Speaking ahead of a G7 session on the environment, Mr Johnson said: "In a week where we have all watched, horrified, as the Amazon rainforest burns before our eyes, we cannot escape the reality of the damage we are inflicting on the natural world.
"The planet faces two immense threats: climate change and biodiversity loss. These are two sides of the same coin - it is impossible to solve one challenge without fixing the other.
"We cannot stop climate change without protecting the natural environment and we can't restore global nature without tackling climate change."
But it is not just politicians who are looking for an answer to the raging forest fires. An organisation backed by Leonardo DiCaprio has just committed a massive chunk of money to help authorities tackle the many fires currently burning in the forest dubbed 'the world's lungs'.

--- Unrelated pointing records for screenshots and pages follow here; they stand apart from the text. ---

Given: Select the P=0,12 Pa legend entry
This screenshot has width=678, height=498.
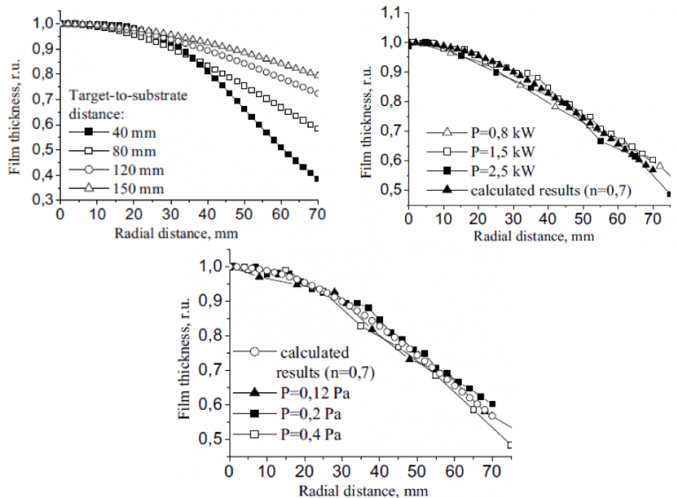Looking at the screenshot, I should point(300,392).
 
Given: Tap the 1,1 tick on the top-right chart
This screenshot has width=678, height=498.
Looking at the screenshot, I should point(389,11).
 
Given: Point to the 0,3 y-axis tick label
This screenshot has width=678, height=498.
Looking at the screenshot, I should point(40,201).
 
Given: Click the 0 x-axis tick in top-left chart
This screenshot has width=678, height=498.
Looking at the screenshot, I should point(59,215).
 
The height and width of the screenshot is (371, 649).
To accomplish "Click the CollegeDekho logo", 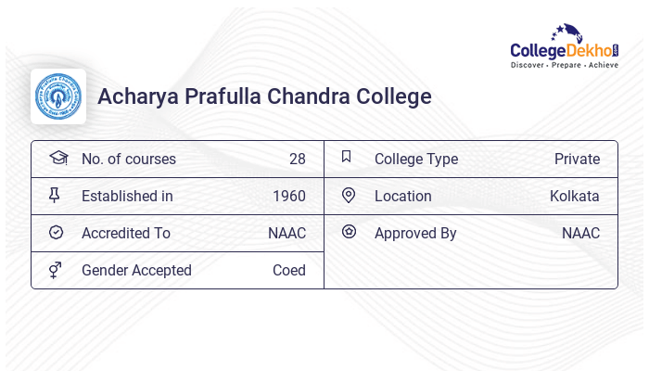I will tap(565, 47).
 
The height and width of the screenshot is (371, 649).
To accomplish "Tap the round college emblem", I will tap(58, 96).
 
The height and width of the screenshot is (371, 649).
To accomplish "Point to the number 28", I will tap(297, 159).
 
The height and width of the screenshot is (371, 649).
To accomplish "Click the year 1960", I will tap(289, 196).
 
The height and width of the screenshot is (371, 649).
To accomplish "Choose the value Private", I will tap(577, 159).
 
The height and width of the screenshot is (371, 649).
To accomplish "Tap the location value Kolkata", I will tap(574, 196).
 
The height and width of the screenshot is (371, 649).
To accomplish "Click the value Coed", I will tap(288, 270).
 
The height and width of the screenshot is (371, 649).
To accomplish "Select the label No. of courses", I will tap(129, 159).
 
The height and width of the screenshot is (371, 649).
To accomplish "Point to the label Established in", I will tap(127, 196).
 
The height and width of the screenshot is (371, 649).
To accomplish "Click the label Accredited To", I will tap(126, 233).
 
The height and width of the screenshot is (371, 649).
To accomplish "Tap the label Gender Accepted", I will tap(136, 270).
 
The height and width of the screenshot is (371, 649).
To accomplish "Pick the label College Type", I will tap(416, 159).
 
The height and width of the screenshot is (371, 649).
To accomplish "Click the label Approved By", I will tap(415, 233).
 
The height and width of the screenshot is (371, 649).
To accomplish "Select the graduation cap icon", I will tap(57, 158).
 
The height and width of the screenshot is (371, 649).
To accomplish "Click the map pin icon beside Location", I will tap(349, 195).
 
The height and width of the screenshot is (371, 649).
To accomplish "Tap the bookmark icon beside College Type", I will tap(347, 157).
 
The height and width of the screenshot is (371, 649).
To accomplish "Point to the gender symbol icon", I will tap(57, 270).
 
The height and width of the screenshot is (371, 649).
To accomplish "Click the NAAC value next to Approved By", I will tap(580, 233).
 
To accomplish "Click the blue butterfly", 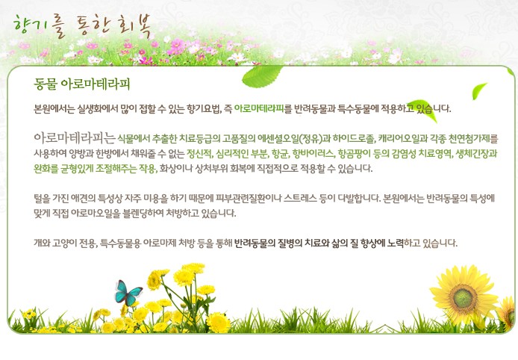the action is click(128, 293).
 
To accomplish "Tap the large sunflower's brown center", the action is click(464, 297).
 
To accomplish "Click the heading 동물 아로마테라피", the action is click(82, 84).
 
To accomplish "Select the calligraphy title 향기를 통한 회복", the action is click(82, 26).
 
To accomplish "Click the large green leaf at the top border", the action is click(262, 76).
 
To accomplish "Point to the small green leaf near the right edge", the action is click(479, 91).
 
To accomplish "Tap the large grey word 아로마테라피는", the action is click(75, 137).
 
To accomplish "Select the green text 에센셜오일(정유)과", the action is click(294, 139).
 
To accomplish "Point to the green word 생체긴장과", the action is click(476, 154).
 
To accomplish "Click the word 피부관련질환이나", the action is click(249, 199).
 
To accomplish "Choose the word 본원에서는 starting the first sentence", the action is click(54, 108).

Earth Alliance has donated $5m ($6m) to the conservation effort, which will go to five local organisations directly involved in combating the collective blaze.
In an Instagram post last week, the Once Upon A Time In Hollywood star said: "The lungs of the Earth are in flames.
"The Brazilian Amazon - home to 1 million Indigenous people and 3 million species - has been burning for more than two weeks straight.
"There have been 74,000 fires in the Brazilian Amazon since the beginning of this year - a staggering 84% increase over the same period last year (National Institute for Space Research, Brazil).
"Scientists and conservationists attribute the accelerating deforestation to President Jair Bolsonaro, who issued an open invitation to loggers and farmers to clear the land after taking office in January. The largest rainforest in the world is a critical piece of the global climate solution.
"Without the Amazon, we cannot keep the Earth's warming in check. The Amazon needs more than our prayers."